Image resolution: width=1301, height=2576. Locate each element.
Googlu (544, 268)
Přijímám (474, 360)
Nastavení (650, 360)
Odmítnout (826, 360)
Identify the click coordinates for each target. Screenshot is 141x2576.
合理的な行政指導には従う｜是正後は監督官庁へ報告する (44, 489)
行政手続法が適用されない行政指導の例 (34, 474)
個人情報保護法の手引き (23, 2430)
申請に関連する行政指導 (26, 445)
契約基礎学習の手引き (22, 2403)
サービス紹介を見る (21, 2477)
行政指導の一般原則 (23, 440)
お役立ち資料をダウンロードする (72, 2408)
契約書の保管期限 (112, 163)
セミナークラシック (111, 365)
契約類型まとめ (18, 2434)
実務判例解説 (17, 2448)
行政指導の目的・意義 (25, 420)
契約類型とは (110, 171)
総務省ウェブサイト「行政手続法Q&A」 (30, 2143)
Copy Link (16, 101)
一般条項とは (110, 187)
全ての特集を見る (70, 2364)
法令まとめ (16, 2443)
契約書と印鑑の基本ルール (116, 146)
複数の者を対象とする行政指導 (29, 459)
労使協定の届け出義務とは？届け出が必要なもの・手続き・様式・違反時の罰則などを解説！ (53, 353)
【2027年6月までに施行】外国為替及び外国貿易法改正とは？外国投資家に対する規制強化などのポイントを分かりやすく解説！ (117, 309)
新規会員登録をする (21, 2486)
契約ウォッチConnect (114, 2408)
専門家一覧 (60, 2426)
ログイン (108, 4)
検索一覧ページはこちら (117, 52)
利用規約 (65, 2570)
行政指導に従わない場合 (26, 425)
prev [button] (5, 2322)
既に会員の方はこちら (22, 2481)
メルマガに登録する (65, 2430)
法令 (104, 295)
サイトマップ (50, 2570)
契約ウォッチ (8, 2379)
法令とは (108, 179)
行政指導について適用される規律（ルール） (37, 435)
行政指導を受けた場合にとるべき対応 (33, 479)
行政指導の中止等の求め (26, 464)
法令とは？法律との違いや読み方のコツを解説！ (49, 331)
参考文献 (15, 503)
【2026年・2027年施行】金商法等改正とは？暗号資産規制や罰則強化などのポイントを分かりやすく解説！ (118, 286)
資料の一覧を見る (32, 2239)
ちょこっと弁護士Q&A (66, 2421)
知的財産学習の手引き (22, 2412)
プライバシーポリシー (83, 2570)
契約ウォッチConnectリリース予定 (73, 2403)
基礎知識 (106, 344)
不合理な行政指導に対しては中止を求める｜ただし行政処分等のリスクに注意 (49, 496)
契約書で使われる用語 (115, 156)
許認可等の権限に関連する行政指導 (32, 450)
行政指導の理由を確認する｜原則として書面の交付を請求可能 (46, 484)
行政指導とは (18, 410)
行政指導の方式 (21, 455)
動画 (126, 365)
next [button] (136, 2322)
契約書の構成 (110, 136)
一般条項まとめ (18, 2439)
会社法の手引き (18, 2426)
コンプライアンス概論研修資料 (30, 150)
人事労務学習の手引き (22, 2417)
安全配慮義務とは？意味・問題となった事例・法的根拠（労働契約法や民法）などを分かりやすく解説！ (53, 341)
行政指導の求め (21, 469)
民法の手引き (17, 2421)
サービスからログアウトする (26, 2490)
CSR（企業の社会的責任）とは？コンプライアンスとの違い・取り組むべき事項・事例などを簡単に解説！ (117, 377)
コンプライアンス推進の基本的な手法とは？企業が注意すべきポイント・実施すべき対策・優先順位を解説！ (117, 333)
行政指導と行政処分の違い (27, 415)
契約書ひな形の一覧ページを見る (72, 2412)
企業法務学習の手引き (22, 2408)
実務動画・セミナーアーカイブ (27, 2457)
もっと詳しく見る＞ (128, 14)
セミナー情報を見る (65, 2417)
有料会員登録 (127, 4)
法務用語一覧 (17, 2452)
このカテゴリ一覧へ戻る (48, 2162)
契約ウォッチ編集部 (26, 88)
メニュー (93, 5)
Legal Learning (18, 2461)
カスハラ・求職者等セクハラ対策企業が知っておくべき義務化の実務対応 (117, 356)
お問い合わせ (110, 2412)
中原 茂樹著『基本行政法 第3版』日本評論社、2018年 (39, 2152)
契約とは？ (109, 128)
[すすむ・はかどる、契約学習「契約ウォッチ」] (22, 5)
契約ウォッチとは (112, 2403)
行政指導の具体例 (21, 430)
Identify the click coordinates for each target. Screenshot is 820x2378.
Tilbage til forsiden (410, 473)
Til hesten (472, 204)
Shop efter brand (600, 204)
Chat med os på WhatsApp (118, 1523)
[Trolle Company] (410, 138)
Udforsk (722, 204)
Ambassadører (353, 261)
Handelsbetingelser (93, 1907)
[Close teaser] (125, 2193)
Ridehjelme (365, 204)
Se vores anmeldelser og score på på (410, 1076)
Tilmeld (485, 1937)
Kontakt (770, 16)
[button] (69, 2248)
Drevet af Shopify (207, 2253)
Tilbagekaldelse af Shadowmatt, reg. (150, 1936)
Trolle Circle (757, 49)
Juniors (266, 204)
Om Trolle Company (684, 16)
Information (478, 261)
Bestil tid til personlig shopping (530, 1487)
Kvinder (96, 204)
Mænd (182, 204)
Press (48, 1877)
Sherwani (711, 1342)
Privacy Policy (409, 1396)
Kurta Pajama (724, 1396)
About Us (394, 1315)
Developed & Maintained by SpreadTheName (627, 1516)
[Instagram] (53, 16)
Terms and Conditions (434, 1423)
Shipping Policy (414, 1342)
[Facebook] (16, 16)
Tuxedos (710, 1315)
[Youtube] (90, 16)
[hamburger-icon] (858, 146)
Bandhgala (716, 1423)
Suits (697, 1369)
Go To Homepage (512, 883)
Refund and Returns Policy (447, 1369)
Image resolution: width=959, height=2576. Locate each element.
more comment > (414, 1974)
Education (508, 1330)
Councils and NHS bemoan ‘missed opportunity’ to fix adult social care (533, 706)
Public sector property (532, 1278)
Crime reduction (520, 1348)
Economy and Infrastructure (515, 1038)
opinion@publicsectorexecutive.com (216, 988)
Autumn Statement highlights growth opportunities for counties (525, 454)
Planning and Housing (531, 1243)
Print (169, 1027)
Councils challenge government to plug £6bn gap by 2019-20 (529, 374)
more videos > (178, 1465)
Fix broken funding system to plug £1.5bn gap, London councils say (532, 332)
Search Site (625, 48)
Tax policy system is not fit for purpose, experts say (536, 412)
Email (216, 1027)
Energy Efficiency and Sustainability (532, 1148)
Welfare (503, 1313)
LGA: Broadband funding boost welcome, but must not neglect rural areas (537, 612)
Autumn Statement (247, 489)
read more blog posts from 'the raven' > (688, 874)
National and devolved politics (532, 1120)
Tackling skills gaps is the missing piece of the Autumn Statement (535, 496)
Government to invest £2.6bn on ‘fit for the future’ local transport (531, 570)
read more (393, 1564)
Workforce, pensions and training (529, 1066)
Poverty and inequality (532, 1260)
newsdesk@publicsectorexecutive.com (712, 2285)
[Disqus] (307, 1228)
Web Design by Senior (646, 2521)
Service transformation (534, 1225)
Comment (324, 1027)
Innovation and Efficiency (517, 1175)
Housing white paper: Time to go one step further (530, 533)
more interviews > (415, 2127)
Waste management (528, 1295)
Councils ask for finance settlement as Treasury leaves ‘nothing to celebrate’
----
» **STATED GOAL**
List every line of the data above that contains the string "Screenshot", matching its case exactly.

» **EXERCISE SOLUTION**
Identify the click coordinates for each target. Screenshot is 141x2576.
Identify the click coordinates for each target. Screenshot is 820x2378.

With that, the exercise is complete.